On s’aperçoit que tout n’est pas au
beau fixe, et qu’entre les responsables des élections, tout est loin d’être au
beau fixe. Jacques Bernard lui-même, tout en disant qu’il avait l’appui du CEP,
reconnaissait que tout n’allait pas bien avec «un ou deux d’entre eux».
La question qui nous intéresse,
c’est de savoir le pourquoi de ces désaccords. Sans vouloir spéculer, il semble
que certains conseillers, pour une raison ou une autre, seraient plutôt
réticents à collaborer aux tours de passe-passe utilisés par Jacques Bernard au
premier tour pour voler la victoire à René Préval, le forçant à aller à un
second tour pour épuiser ses troupes et les moyens de la plate-forme Lespwa que
l’on sait avoir refusé des fonds offerts par l’Usaid pour la compromettre.
À cette étape, la «communauté
internationale» et ses différents mandataires indigènes ne se donnent pas pour
autant pour battus. Et il est sûr qu’ils complotent d’arrache-pied pour éviter
toute possibilité pour Lespwa d’avoir un Parlement favorable au président élu.

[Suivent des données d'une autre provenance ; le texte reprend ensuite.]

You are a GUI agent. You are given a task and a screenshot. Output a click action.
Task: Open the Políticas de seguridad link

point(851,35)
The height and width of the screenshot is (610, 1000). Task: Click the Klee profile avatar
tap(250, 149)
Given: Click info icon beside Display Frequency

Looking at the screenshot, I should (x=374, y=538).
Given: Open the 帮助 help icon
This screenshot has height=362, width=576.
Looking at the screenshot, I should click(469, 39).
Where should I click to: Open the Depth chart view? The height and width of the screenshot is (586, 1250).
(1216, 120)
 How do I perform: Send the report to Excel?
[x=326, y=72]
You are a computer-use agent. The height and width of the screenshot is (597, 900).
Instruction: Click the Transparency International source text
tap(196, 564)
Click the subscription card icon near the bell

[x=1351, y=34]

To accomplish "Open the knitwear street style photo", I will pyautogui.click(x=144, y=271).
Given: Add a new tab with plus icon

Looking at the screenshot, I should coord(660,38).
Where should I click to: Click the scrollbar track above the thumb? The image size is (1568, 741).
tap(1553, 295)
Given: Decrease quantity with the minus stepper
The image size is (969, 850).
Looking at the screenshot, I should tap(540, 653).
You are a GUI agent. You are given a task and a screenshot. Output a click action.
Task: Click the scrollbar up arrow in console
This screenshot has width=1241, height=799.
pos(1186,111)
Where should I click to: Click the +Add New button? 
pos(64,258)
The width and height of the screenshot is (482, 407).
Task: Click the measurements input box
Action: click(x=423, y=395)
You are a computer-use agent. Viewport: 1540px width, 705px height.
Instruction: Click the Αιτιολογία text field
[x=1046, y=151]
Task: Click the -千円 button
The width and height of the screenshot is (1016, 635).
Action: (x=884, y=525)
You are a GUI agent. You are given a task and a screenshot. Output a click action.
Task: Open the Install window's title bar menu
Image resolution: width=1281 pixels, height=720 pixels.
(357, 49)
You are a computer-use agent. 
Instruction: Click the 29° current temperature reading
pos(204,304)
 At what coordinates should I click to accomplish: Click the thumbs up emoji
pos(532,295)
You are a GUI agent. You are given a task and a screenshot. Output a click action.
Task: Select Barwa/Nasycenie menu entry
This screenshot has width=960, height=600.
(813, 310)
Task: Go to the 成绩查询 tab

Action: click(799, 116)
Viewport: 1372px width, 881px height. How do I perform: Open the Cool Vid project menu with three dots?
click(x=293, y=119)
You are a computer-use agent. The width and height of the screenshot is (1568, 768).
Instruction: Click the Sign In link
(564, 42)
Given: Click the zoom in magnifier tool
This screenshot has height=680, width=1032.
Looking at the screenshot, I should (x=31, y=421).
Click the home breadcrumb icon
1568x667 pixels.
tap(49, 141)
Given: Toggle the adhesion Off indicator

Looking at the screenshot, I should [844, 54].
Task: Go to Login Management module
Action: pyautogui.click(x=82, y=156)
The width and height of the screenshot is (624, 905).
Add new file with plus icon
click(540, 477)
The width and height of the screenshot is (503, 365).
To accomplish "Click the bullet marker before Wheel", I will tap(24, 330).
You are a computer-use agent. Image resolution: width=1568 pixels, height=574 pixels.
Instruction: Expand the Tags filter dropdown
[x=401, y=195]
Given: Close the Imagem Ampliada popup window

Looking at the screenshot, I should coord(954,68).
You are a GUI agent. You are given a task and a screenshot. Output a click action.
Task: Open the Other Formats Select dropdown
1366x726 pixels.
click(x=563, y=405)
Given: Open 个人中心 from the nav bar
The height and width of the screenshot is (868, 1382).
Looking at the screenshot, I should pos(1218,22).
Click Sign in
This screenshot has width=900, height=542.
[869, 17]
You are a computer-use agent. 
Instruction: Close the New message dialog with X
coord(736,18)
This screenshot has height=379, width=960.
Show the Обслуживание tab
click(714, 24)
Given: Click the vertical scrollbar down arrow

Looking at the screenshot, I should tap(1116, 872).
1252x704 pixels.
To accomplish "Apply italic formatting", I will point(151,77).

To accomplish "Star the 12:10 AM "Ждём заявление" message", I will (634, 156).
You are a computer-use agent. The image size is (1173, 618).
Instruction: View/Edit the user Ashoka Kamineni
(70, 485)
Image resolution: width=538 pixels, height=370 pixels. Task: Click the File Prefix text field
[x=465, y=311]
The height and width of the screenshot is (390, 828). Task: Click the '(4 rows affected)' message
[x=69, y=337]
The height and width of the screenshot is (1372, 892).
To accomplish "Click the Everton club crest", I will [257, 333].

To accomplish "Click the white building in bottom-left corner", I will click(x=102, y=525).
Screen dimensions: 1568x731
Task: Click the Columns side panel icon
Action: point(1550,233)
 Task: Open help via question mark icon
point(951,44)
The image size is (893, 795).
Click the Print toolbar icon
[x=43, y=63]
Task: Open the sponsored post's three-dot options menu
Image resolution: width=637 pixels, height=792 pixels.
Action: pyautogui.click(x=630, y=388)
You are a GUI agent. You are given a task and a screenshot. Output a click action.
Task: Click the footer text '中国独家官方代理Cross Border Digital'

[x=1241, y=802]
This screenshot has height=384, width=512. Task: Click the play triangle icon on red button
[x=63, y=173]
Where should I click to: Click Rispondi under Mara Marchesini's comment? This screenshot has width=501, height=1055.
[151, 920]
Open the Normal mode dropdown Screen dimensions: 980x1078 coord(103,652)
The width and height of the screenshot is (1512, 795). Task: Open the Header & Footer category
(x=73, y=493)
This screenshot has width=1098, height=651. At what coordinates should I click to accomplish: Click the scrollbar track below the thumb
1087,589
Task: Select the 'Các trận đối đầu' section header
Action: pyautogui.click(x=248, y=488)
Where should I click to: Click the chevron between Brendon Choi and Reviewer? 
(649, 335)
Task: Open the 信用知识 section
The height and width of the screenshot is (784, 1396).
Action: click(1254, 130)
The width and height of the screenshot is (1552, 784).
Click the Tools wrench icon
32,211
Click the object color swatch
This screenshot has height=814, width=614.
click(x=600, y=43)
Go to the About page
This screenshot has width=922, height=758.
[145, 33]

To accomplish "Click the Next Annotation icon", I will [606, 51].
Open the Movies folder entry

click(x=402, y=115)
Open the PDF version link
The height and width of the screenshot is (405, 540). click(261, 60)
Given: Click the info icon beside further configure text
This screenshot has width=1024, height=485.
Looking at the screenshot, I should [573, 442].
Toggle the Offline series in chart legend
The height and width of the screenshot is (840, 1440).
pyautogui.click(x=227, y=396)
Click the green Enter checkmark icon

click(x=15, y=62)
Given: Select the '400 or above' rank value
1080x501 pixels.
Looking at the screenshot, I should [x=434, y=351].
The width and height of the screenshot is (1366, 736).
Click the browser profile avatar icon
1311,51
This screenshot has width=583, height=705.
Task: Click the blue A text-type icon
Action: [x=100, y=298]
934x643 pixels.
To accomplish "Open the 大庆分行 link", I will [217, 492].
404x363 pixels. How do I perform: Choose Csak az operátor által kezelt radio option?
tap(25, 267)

On sait que de la majorité constituée dans les deux Chambres dépendra le choix
du Premier ministre qui détient en fait le pouvoir en tant que chef du
gouvernement.
Il va falloir que le peuple
haïtien continue sur sa lancée, se montre encore plus vigilant, et apporte son
vote à nouveau en masse aux candidats aux législatives de Lespwa qui, s’il ne
détiendra pas par la force des choses la majorité au Parlement, vu le nombre de
ses candidats, pourra au moins compter sur un nombre appréciable qui lui permettra
de lier sans trop de problèmes une alliance pour orienter le pouvoir, en
principe, vers la satisfaction des revendications populaires.
Le tableau des
concurrents se présente en effet comme suit pour le deuxième tour:
pour les 99 sièges de députés, on compte 166 candidats répartis entre:
Lespwa: 32 candidats; Fusion, 23; OPL, 22, Alyans, 20; Union, 14;
Konba, 9; RDNP, 8; «Lavalas» ou ce qui se présente comme tel, 7; Latibonit ann
Aksyon, 4; Mochrenah, 4; MPH, 4; MRN, 4; ADEBAH, 3; JPDN, 2; MIR, 2; PLH, 2;
PON, 2; FRN, 1; Tèt Ansanm, 1; Inite, 1; pour les 30 sièges au Sénat, on compte
54 candidats (en faisant abstraction des deux sénatoriales annulées qui doivent
être reprises séparément): Lespwa avec 15; Fusion, 7; «Fanmi Lavalas», 5;
Union, 5; OPL, 5; MIR, 3; Alyans, 2; Konba, 2; Latibonit ann Aksyon, 2;
Mochrenah, 2; FRN, 1; GFCD, 1; JPDN, 1; MPH, 1; PON, 1; RDNP, 1.